Fragilisation des PME
A la Confédération française du commerce interentreprises (CGI), les calculs ont été faits. « Les projections et études réalisées prévoient la destruction de 50 000 emplois directs et la disparition de 3 000 PME, fragilisées sur leurs circuits de distribution », affirme
Hugues Pouzin, le directeur général de la CGI dans un communiqué. « Je suis étonné que personne ne semble s'en préoccuper », s'inquiète-il en demandant au gouvernement de « revenir sur les propositions avancées » et l'instauration d'un débat avec l'ensemble des parties prenantes.
De son côté, l'Ania qui regroupe les industriels de l'agro-alimentaire avait affirmé début octobre craindre que la réforme de la loi Galland « n'aboutisse à la fragilisation des PME » dans un contexte de « pressions économiques accrues liées à la hausse du coût des matières premières ».
Solène Davesne
Les principales propositions de la Commission Attali
La fin des lois Galland et Raffarin
La Commission Attali veut supprimer les lois Galland et Raffarin, accusées d'être « un échec ». En 1996, elles avaient été adoptées pour protéger le petit commerce, en régulant les niveaux de prix pratiqués par la grande distribution et les implantations de centres commerciaux. Leur abrogation permettrait de faire diminuer de 2 à 4 % ses prix à la consommation et à créer un million d'emplois dans le secteur. Des gains estimés en termes de croissance à 0,8 % de PIB supplémentaire chaque année. Le rapport veut ainsi autoriser la revente à perte. L'encadrement des pratiques des distributeurs sera confié à un Conseil de la concurrence, chargé de condamner les « prix prédateurs ».

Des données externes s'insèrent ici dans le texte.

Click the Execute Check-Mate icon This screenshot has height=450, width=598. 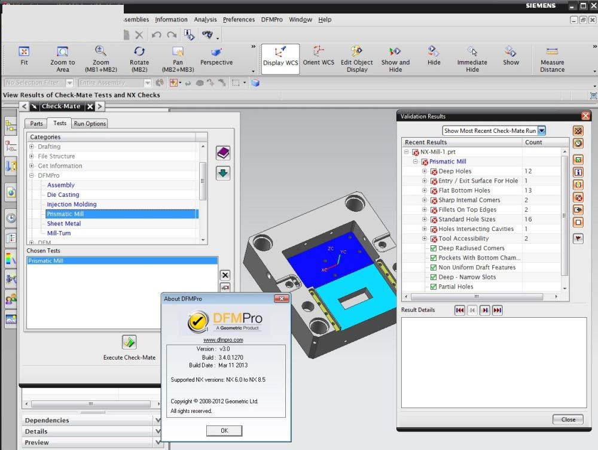(129, 342)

Dynamiser le commerce de détail et les fournisseurs indépendants
Constatant que « les petits fournisseurs sont particulièrement touchés par les pratiques commerciales des grandes enseignes », la Commission veut réduire le délai de paiement des fournisseurs par les grands distributeurs. De 90 jours actuellement, ce délai devrait être ramener à 30 maximum. Les organisations économiques de producteurs seront encouragées afin d'accroître le pouvoir de négociations des PME.
Autoriser les « class actions » pour les consommateurs
La commission veut permettre aux consommateurs de mener des actions de groupe en réparation d'un dommage causé par un prestataire. Une mesure qui vise à « accroître la confiance dans l'économie de marché ».
Favoriser l'accès au logement
500 000 logements nouveaux devront être construits chaque année d'ici à 2010 puis les constructions se poursuivront à un rythme de 350 000 par an au cours de la décennie suivante. Pour atteindre cet objectif, la Commission propose d'inciter les collectivités territoriales à construire des logements « socialement mixtes ». L'accès à la propriété doit également être rendu possible à « tous les locataires modestes » d'ici 10 ans via des systèmes de financements adaptés.
Créer des « Ecopolis »
Enfin, la commission veut créer 10 villes écologiques (ou Ecopolis) d'ici à 2012. « Ce seront des villes d'au moins 50 000 habitants intégrant une haute qualité environnementale et les toutes nouvelles technologies de communication », affirme le rapport. Des projets similaires ont déjà vu le jour à l'étranger, en Suède ou en Grande-Bretagne notamment, précise encore la Commission.